- **TASK DETAILS**: When the line with "600x430 pixels. How" turns up below, begin repeating exactly, and carry on through the line with "Given: Go up one folder level arrow"; no pictures go into the copy.

- **RECORDS FOR THIS TASK**:

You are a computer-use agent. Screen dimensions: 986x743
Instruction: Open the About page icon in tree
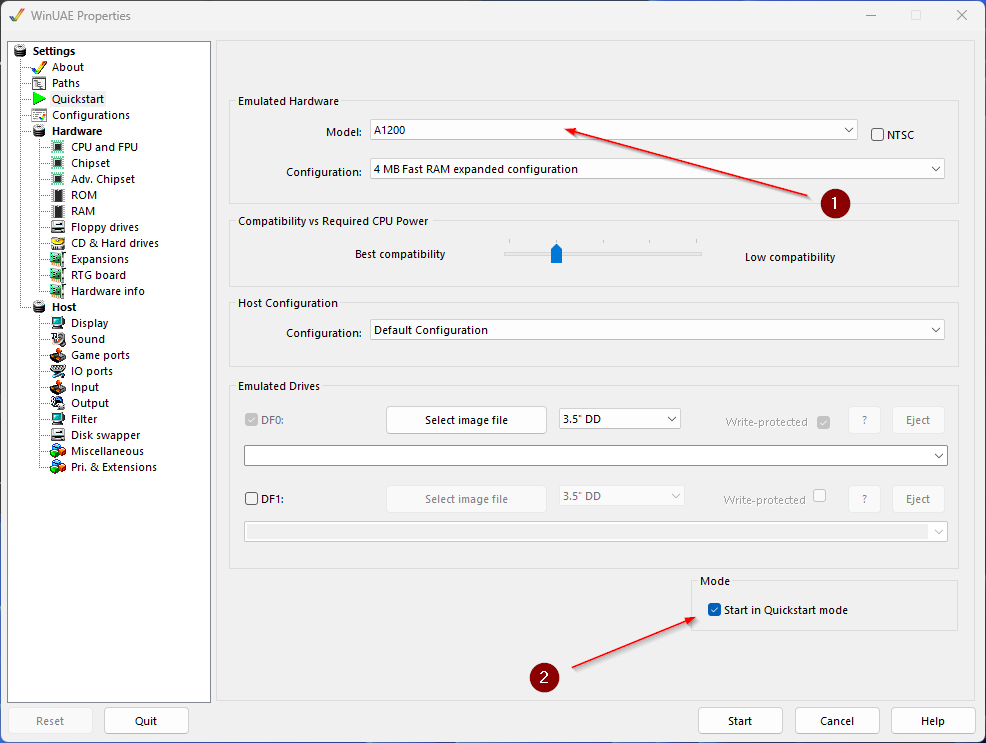click(x=39, y=67)
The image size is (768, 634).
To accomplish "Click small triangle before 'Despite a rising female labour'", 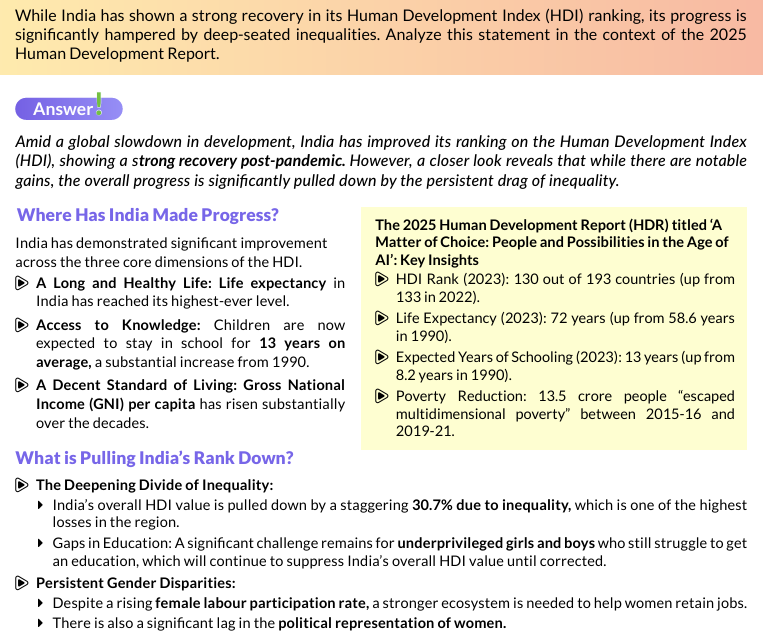I will pos(41,603).
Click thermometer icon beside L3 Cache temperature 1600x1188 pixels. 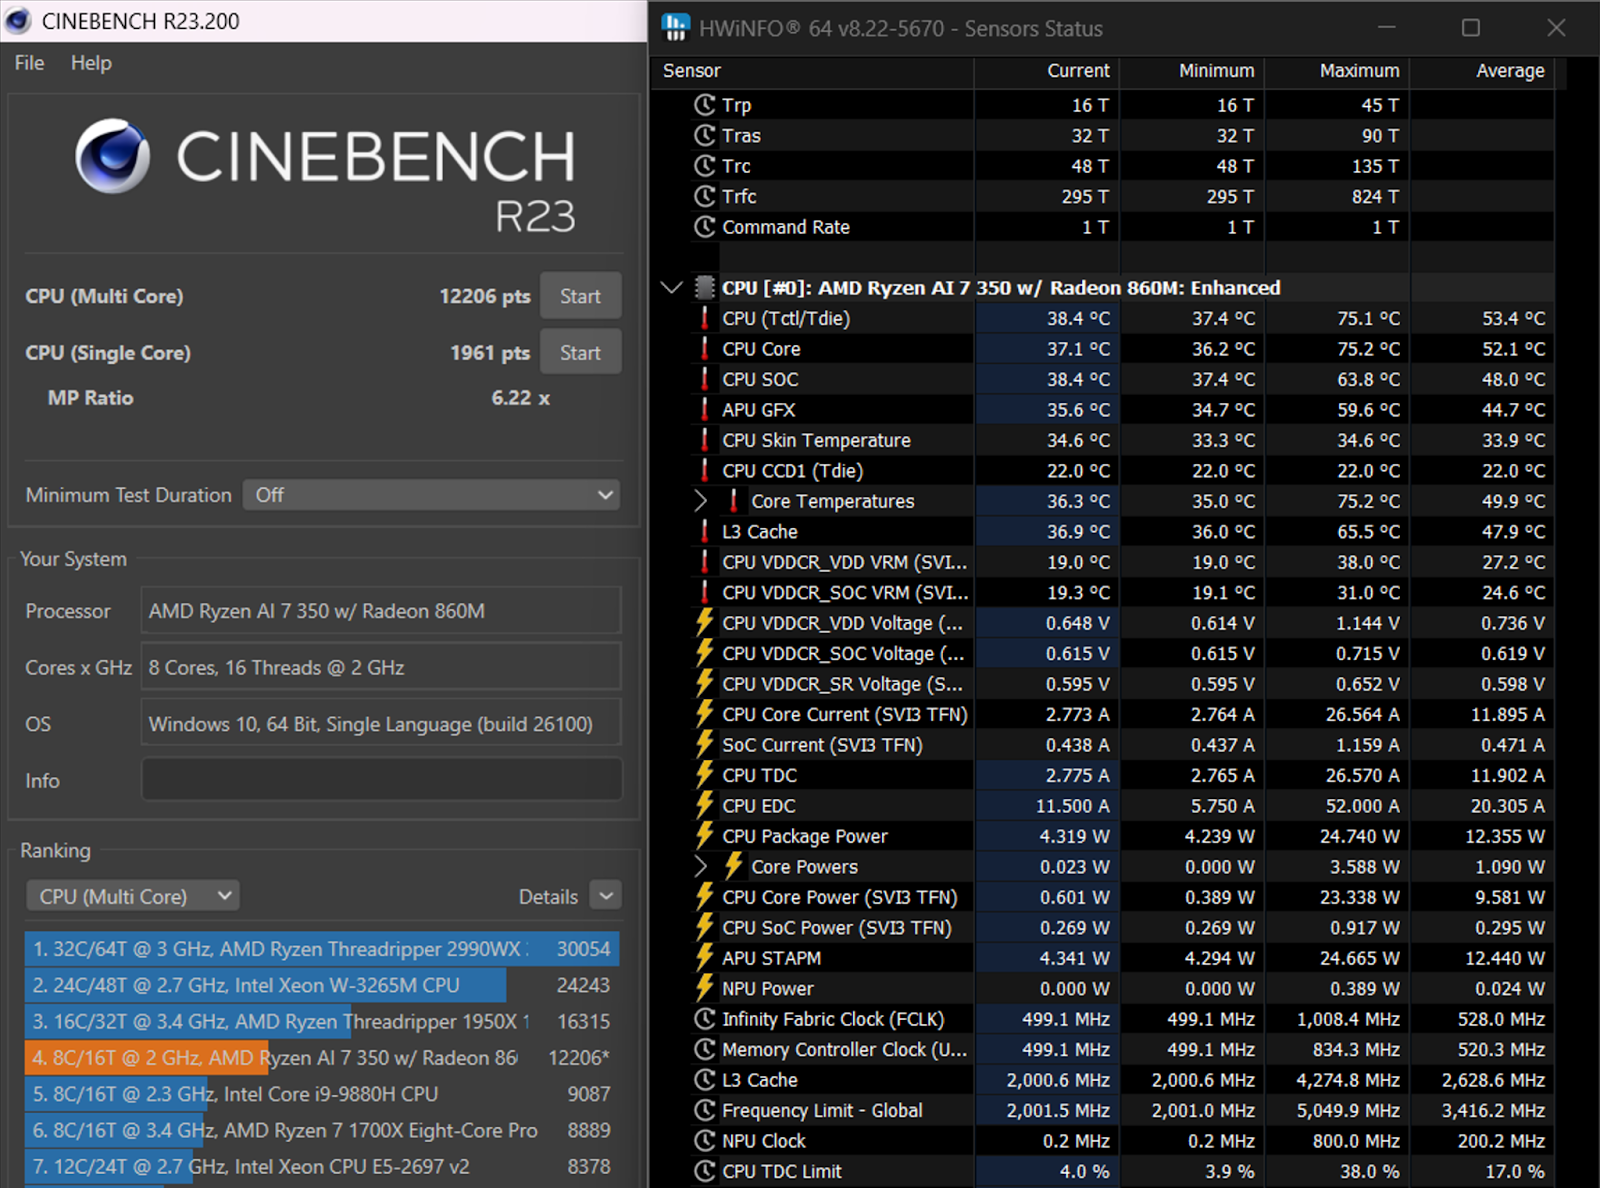point(705,532)
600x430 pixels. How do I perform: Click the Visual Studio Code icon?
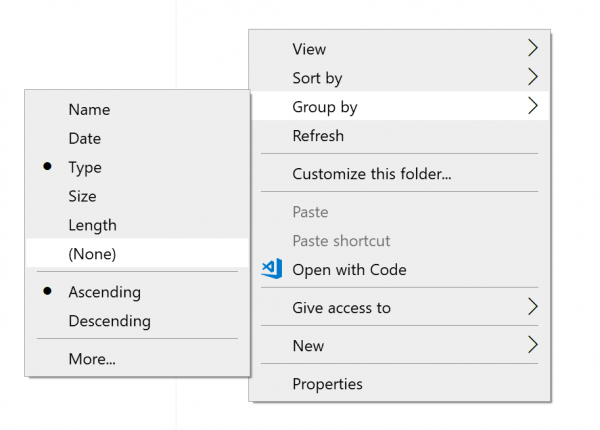click(271, 269)
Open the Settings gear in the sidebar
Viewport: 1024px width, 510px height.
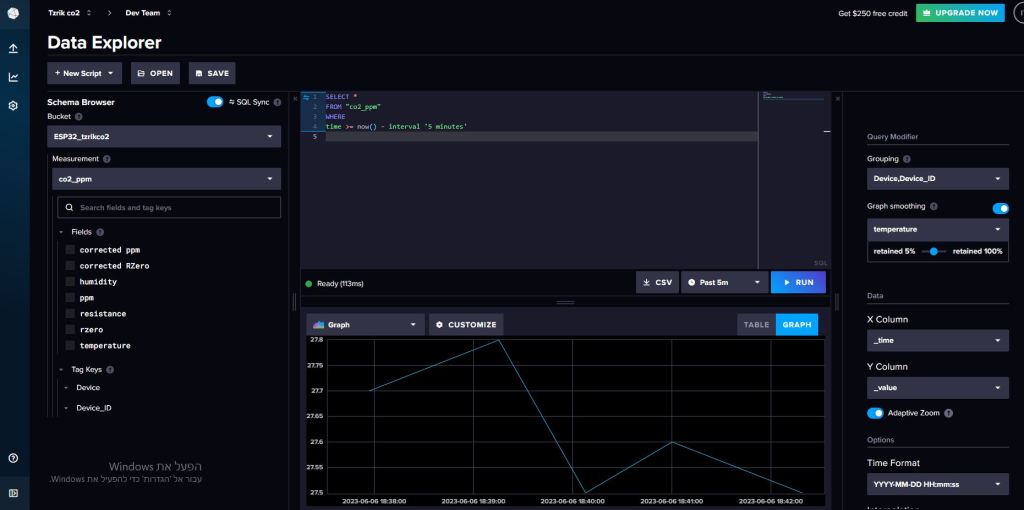[x=13, y=105]
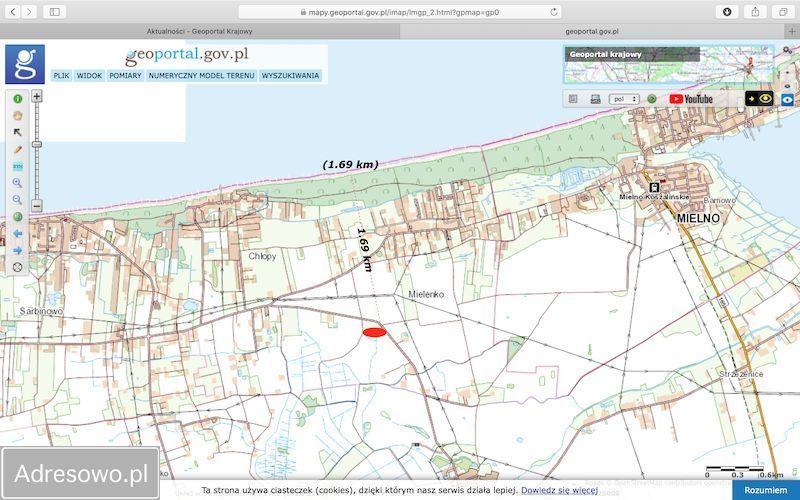Screen dimensions: 800x500
Task: Click the Rozumiem cookie button
Action: pyautogui.click(x=765, y=490)
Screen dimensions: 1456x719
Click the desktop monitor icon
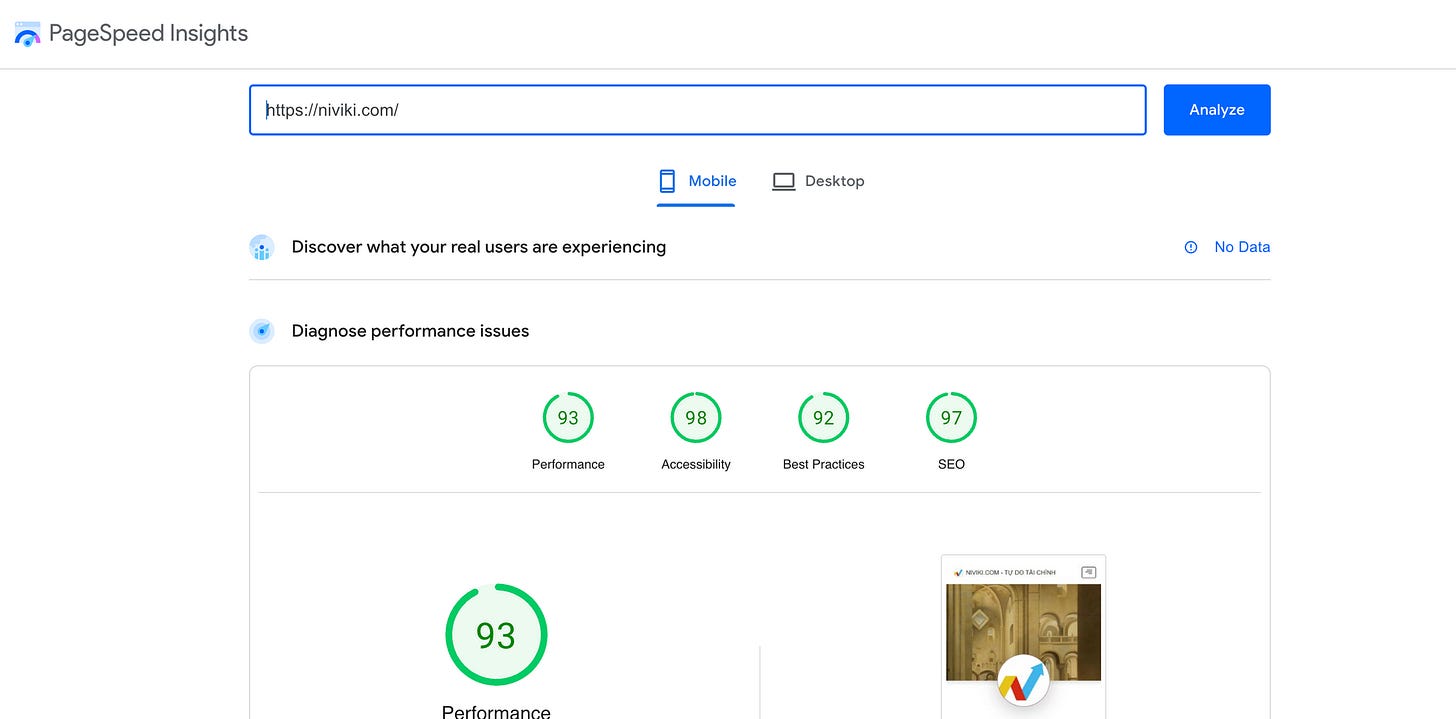[784, 181]
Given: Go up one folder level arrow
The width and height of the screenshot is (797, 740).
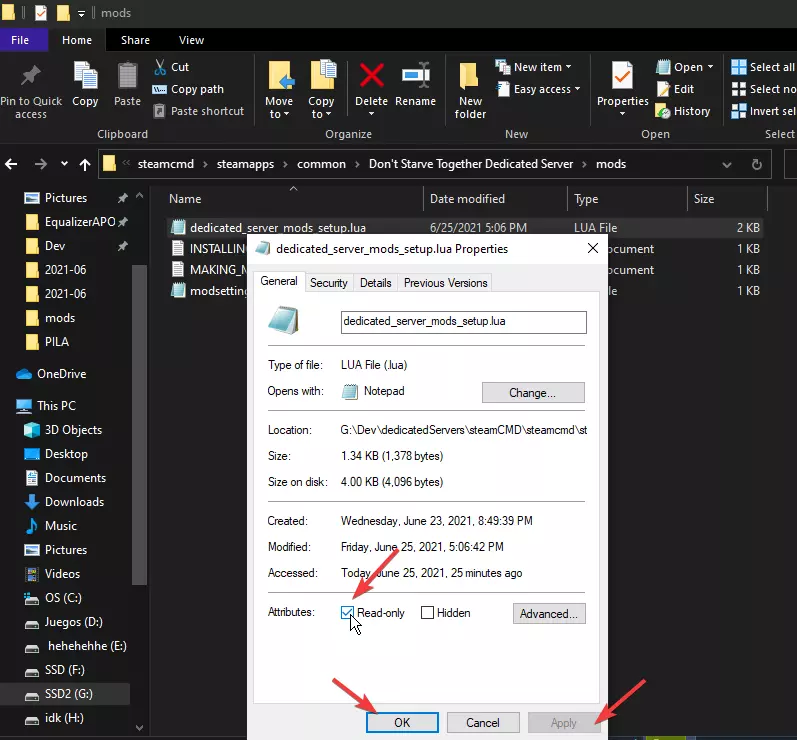Looking at the screenshot, I should 85,164.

- **OUTPUT OF THE EXERCISE**:
600x430 pixels. How do I perform: Click the Visual Studio Code icon?
click(271, 269)
Open the Settings gear in the sidebar
Viewport: 1024px width, 510px height.
[x=13, y=105]
Screen dimensions: 800x500
Task: Click the Rozumiem cookie button
Action: pyautogui.click(x=765, y=490)
Screen dimensions: 1456x719
Click the desktop monitor icon
[784, 181]
Given: Go up one folder level arrow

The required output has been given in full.